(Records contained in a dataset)

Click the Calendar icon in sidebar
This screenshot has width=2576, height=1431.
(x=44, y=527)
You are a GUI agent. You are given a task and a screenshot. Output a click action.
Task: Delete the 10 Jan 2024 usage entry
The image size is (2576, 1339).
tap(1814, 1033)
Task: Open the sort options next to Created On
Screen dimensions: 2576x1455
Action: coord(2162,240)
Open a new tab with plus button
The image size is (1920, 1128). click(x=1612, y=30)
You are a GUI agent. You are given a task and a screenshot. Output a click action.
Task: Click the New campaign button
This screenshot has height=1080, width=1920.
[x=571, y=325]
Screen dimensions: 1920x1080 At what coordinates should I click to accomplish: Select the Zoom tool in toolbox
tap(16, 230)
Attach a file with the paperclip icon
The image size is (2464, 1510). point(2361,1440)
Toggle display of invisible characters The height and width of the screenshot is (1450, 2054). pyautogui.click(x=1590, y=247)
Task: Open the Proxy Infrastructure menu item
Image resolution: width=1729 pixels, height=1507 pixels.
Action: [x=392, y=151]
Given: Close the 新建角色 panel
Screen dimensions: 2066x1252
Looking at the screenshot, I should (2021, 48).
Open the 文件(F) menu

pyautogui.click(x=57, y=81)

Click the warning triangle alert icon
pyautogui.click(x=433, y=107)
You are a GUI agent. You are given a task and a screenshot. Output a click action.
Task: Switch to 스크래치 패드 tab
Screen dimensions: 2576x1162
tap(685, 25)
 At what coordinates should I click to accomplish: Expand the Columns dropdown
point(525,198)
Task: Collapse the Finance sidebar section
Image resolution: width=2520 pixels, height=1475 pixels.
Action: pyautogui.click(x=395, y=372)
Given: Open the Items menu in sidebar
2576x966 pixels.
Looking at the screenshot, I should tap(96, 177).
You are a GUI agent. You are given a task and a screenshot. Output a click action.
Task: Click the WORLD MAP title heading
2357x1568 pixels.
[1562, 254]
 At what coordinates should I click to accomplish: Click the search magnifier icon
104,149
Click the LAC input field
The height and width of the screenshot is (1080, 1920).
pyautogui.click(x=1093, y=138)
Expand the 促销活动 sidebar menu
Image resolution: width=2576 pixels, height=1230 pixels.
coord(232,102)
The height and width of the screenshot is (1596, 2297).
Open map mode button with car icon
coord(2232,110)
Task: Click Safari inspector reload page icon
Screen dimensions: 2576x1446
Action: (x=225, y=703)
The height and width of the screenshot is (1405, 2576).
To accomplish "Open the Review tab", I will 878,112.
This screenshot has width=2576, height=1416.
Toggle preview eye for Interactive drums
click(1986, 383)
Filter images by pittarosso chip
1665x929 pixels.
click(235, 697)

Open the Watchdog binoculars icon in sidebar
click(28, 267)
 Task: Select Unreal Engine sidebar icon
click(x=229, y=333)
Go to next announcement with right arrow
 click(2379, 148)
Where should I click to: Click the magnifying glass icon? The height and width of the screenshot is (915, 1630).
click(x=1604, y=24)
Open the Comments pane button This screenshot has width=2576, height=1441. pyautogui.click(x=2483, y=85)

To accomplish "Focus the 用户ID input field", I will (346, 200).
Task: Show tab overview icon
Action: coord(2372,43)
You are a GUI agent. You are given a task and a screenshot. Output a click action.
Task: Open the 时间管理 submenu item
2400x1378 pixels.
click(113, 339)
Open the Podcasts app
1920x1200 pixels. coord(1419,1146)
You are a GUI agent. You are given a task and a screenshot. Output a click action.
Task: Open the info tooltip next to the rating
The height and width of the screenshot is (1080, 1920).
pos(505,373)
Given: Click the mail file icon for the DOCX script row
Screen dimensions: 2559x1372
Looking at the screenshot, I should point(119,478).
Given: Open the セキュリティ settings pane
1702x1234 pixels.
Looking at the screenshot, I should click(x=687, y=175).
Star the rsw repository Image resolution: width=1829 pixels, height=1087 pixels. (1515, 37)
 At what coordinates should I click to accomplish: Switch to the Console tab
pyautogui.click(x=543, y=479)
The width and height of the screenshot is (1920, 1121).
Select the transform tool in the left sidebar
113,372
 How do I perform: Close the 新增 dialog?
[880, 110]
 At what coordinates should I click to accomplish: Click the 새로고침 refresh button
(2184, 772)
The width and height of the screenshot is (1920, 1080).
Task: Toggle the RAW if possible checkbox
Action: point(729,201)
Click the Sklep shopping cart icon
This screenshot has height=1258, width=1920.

▶ [Requirement]: Transcribe the data above in full, exactly as it appears.

▶ [Written solution]:
Click the Calendar icon in sidebar
This screenshot has width=2576, height=1431.
(x=44, y=527)
You are a GUI agent. You are given a task and a screenshot. Output a click action.
Task: Delete the 10 Jan 2024 usage entry
The image size is (2576, 1339).
tap(1814, 1033)
Task: Open the sort options next to Created On
Screen dimensions: 2576x1455
Action: coord(2162,240)
Open a new tab with plus button
The image size is (1920, 1128). click(x=1612, y=30)
You are a GUI agent. You are given a task and a screenshot. Output a click action.
Task: Click the New campaign button
This screenshot has height=1080, width=1920.
[x=571, y=325]
Screen dimensions: 1920x1080 At what coordinates should I click to accomplish: Select the Zoom tool in toolbox
tap(16, 230)
Attach a file with the paperclip icon
The image size is (2464, 1510). point(2361,1440)
Toggle display of invisible characters The height and width of the screenshot is (1450, 2054). pyautogui.click(x=1590, y=247)
Task: Open the Proxy Infrastructure menu item
Image resolution: width=1729 pixels, height=1507 pixels.
Action: [x=392, y=151]
Given: Close the 新建角色 panel
Screen dimensions: 2066x1252
Looking at the screenshot, I should (2021, 48).
Open the 文件(F) menu

pyautogui.click(x=57, y=81)

Click the warning triangle alert icon
pyautogui.click(x=433, y=107)
You are a GUI agent. You are given a task and a screenshot. Output a click action.
Task: Switch to 스크래치 패드 tab
Screen dimensions: 2576x1162
tap(685, 25)
 At what coordinates should I click to accomplish: Expand the Columns dropdown
point(525,198)
Task: Collapse the Finance sidebar section
Image resolution: width=2520 pixels, height=1475 pixels.
Action: pyautogui.click(x=395, y=372)
Given: Open the Items menu in sidebar
2576x966 pixels.
Looking at the screenshot, I should tap(96, 177).
You are a GUI agent. You are given a task and a screenshot. Output a click action.
Task: Click the WORLD MAP title heading
2357x1568 pixels.
[1562, 254]
 At what coordinates should I click to accomplish: Click the search magnifier icon
104,149
Click the LAC input field
The height and width of the screenshot is (1080, 1920).
pyautogui.click(x=1093, y=138)
Expand the 促销活动 sidebar menu
Image resolution: width=2576 pixels, height=1230 pixels.
coord(232,102)
The height and width of the screenshot is (1596, 2297).
Open map mode button with car icon
coord(2232,110)
Task: Click Safari inspector reload page icon
Screen dimensions: 2576x1446
Action: (x=225, y=703)
The height and width of the screenshot is (1405, 2576).
To accomplish "Open the Review tab", I will 878,112.
This screenshot has width=2576, height=1416.
Toggle preview eye for Interactive drums
click(1986, 383)
Filter images by pittarosso chip
1665x929 pixels.
click(235, 697)

Open the Watchdog binoculars icon in sidebar
click(28, 267)
 Task: Select Unreal Engine sidebar icon
click(x=229, y=333)
Go to next announcement with right arrow
 click(2379, 148)
Where should I click to: Click the magnifying glass icon? The height and width of the screenshot is (915, 1630).
click(x=1604, y=24)
Open the Comments pane button This screenshot has width=2576, height=1441. pyautogui.click(x=2483, y=85)

To accomplish "Focus the 用户ID input field", I will (346, 200).
Task: Show tab overview icon
Action: coord(2372,43)
You are a GUI agent. You are given a task and a screenshot. Output a click action.
Task: Open the 时间管理 submenu item
2400x1378 pixels.
click(113, 339)
Open the Podcasts app
1920x1200 pixels. coord(1419,1146)
You are a GUI agent. You are given a task and a screenshot. Output a click action.
Task: Open the info tooltip next to the rating
The height and width of the screenshot is (1080, 1920).
pos(505,373)
Given: Click the mail file icon for the DOCX script row
Screen dimensions: 2559x1372
Looking at the screenshot, I should point(119,478).
Given: Open the セキュリティ settings pane
1702x1234 pixels.
Looking at the screenshot, I should click(x=687, y=175).
Star the rsw repository Image resolution: width=1829 pixels, height=1087 pixels. (1515, 37)
 At what coordinates should I click to accomplish: Switch to the Console tab
pyautogui.click(x=543, y=479)
The width and height of the screenshot is (1920, 1121).
Select the transform tool in the left sidebar
113,372
 How do I perform: Close the 新增 dialog?
[880, 110]
 At what coordinates should I click to accomplish: Click the 새로고침 refresh button
(2184, 772)
The width and height of the screenshot is (1920, 1080).
Task: Toggle the RAW if possible checkbox
Action: point(729,201)
Click the Sklep shopping cart icon
This screenshot has height=1258, width=1920.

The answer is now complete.